CORRESP 1 filename1.htm letterjanuary25_2010.htm


 
January 25, 2010


VIA EDGAR

Mr. Rufus Decker
Accounting Branch Chief-Mail Stop 4631
Mr. Jeffrey Gordon
Staff Accountant
United States Securities and Exchange Commission
100 F Street, N.E.
Washington, D.C. 20549

Re:           Juniper Group, Inc.
Form 10-K for the year ended December 31, 2008
Form 10-Qs for the Periods Ended March 31, 2009, June 30, 2009
and September 30, 2009
File No. 0-19170

Dear Mr. Decker and Mr. Gordon:

We are in receipt of your letter dated December 15, 2009.  The following are our answers to your comments, numbered to correspond to your comments on the above-listed filings.

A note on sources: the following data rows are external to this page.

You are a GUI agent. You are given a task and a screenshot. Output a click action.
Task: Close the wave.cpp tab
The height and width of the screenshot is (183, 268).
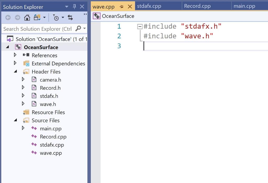click(130, 7)
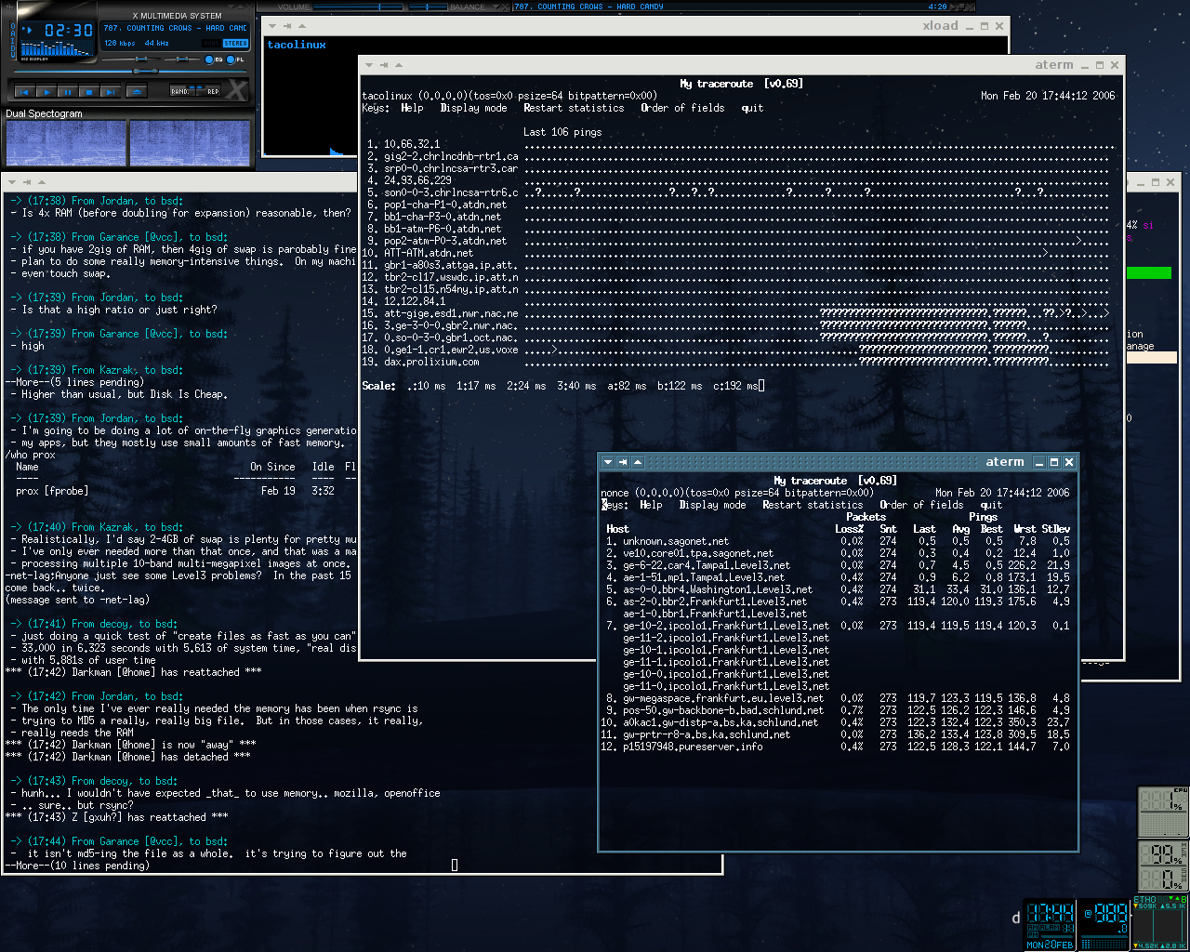The height and width of the screenshot is (952, 1190).
Task: Open window menu arrow on xload titlebar
Action: pos(272,26)
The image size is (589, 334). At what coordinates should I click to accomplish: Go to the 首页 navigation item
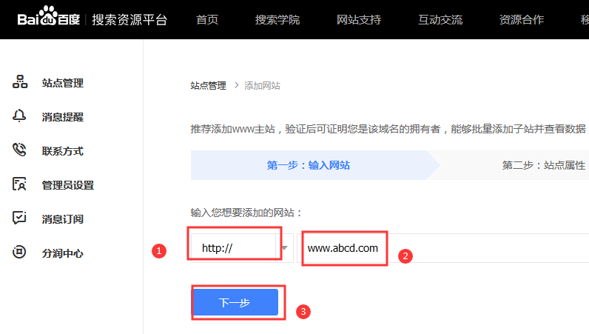tap(207, 19)
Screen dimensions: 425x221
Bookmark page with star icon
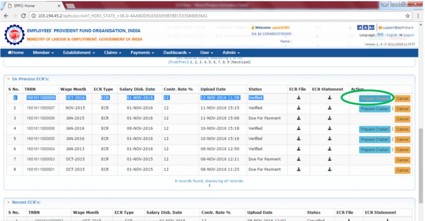(x=408, y=16)
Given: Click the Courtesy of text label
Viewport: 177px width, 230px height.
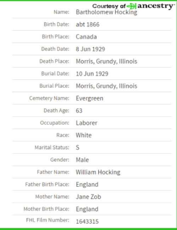Looking at the screenshot, I should tap(109, 6).
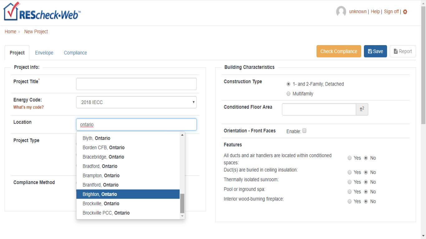Click the Report button

tap(403, 51)
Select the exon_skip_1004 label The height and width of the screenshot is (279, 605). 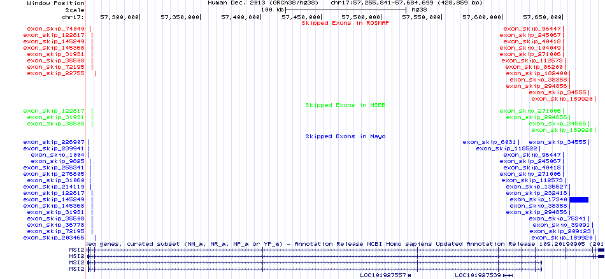pos(58,155)
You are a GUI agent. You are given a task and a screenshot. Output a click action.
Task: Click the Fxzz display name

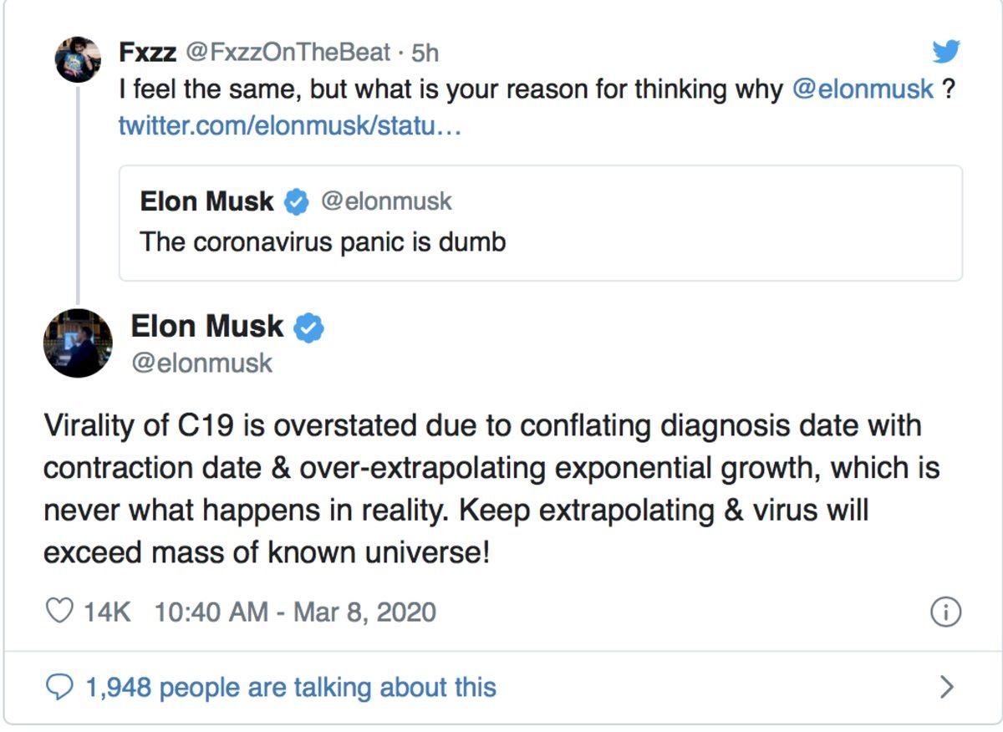151,52
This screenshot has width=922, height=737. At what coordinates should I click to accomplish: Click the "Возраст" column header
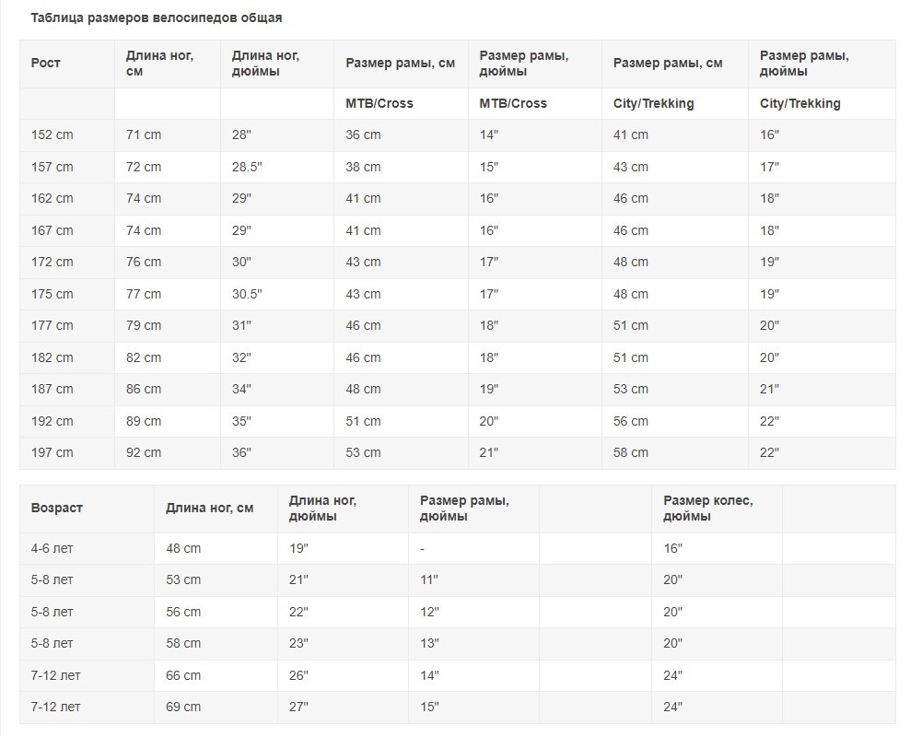[57, 508]
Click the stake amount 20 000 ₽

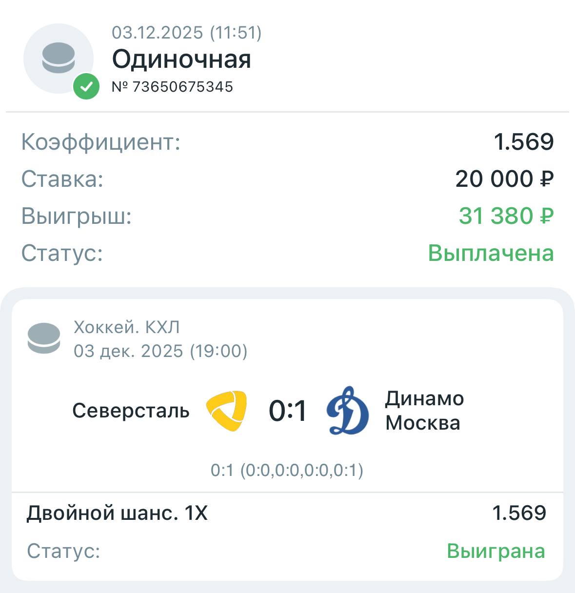tap(504, 179)
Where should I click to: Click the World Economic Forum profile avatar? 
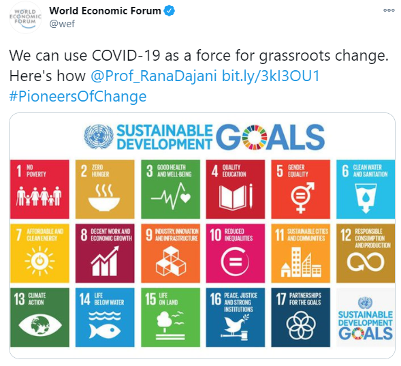(x=25, y=18)
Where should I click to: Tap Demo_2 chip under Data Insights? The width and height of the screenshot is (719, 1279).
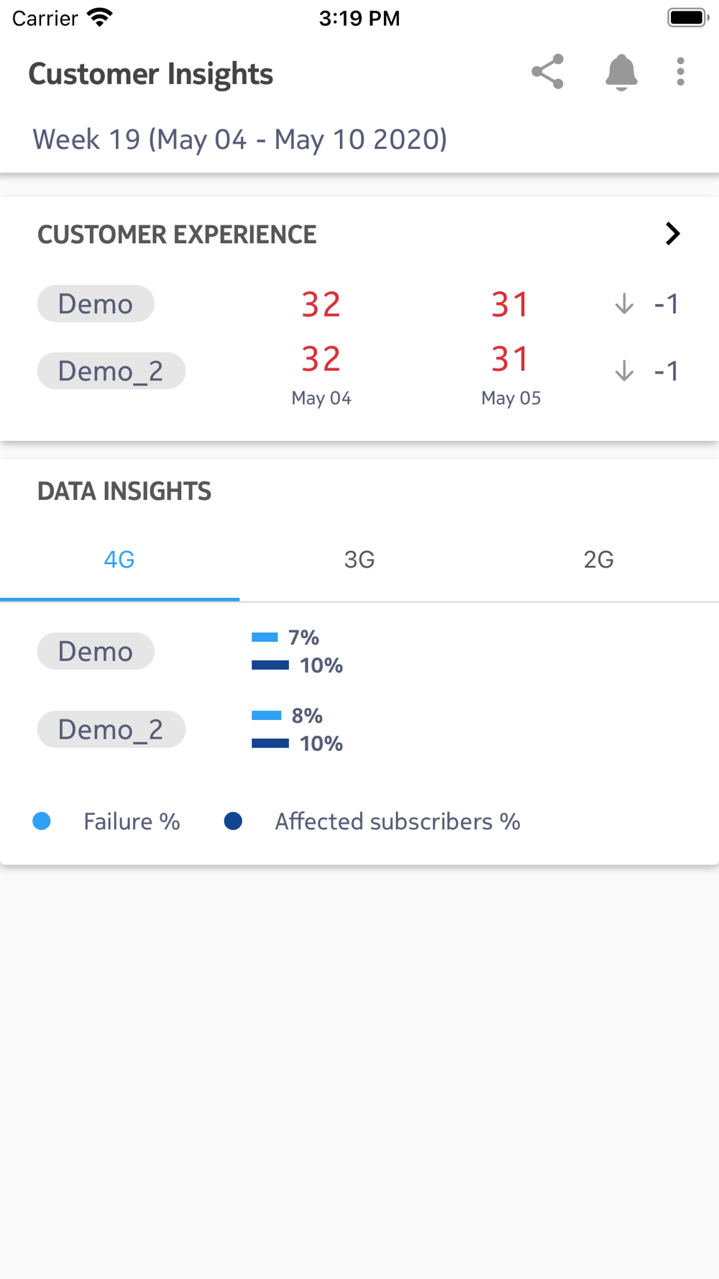(x=111, y=729)
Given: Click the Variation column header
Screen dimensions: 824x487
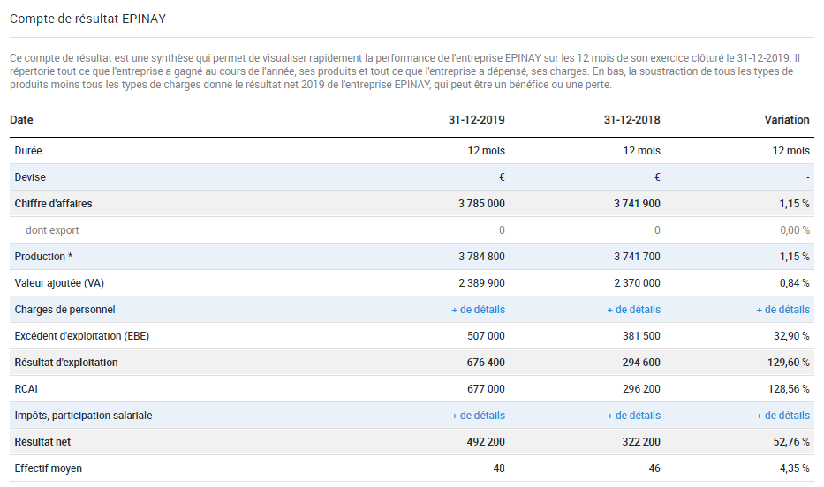Looking at the screenshot, I should click(x=787, y=120).
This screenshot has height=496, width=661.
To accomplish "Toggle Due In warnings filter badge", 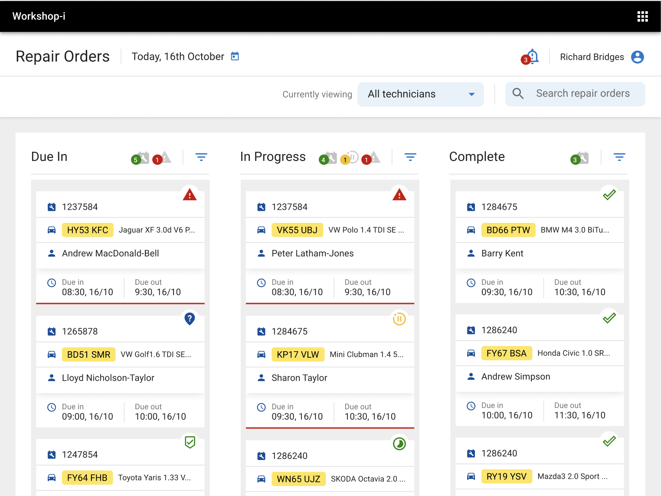I will [x=162, y=158].
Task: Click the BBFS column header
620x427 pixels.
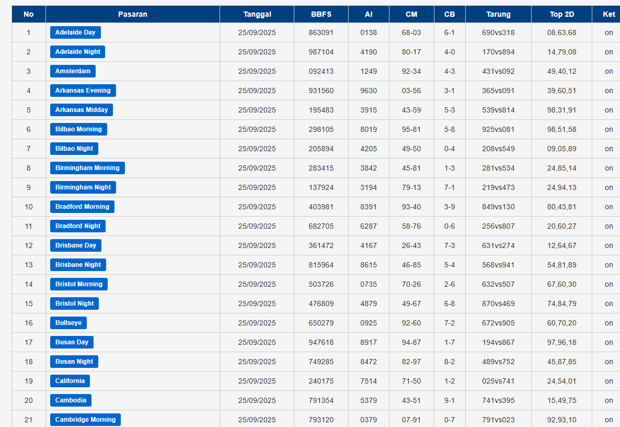Action: coord(321,14)
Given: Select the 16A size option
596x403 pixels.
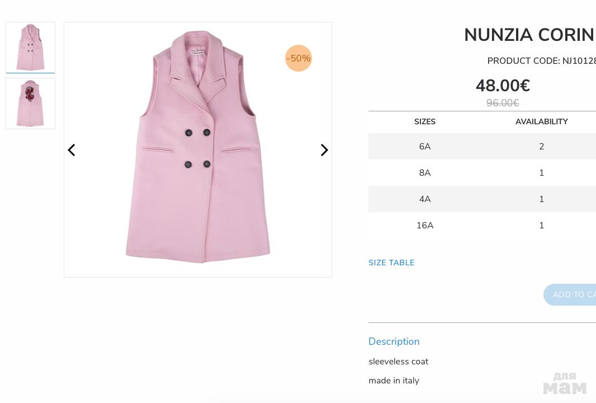Looking at the screenshot, I should pyautogui.click(x=425, y=226).
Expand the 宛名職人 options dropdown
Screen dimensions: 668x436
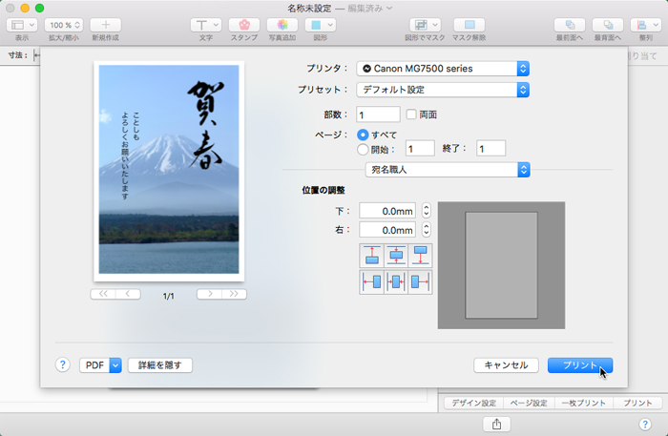pos(448,169)
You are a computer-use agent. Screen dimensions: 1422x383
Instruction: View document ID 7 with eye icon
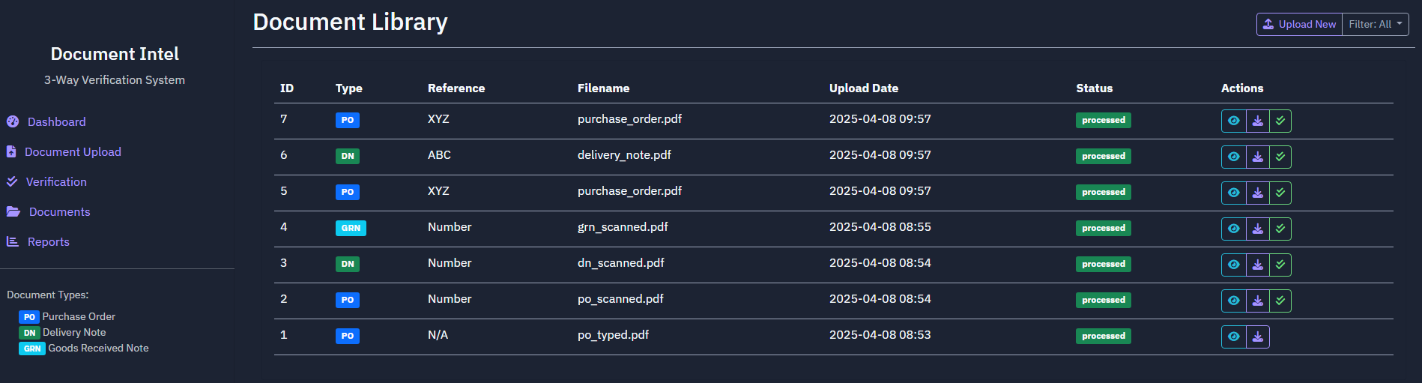1234,121
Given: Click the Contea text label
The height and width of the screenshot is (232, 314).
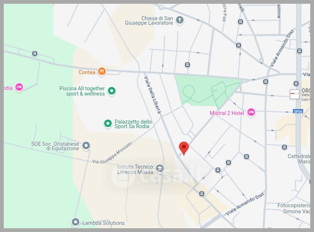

FORM 10-K FOR THE YEAR ENDED DECEMBER 31, 2008

Item 1A-Risk Factors, page 3

Our Company and/or Our Management May be Subject To Fines, Sanctions and/or Penalties of an Indeterminable Nature as a Result of Potential Violations of Federal Securities Laws….page 8

 
1.
In future filings, please expand this and similar risk factors to include more detail regarding the facts surrounding the sale of shares pursuant to the registration statement on Form S-8 and the subsequent sale of restricted securities.  Please include, without limitation, the following:  the date that the company filed the S-8 and issued the shares that were resold by the recipients of those shares; the identity of the individuals who received and resold the shares; the amount resold by these individuals; the date, amount and reasons for the shareholders remittances of proceeds back to you; and the details (i.e. date, amount, purpose) of the restricted stock sales to these shareholders.  Please provide us a supplemental draft of this future disclosure.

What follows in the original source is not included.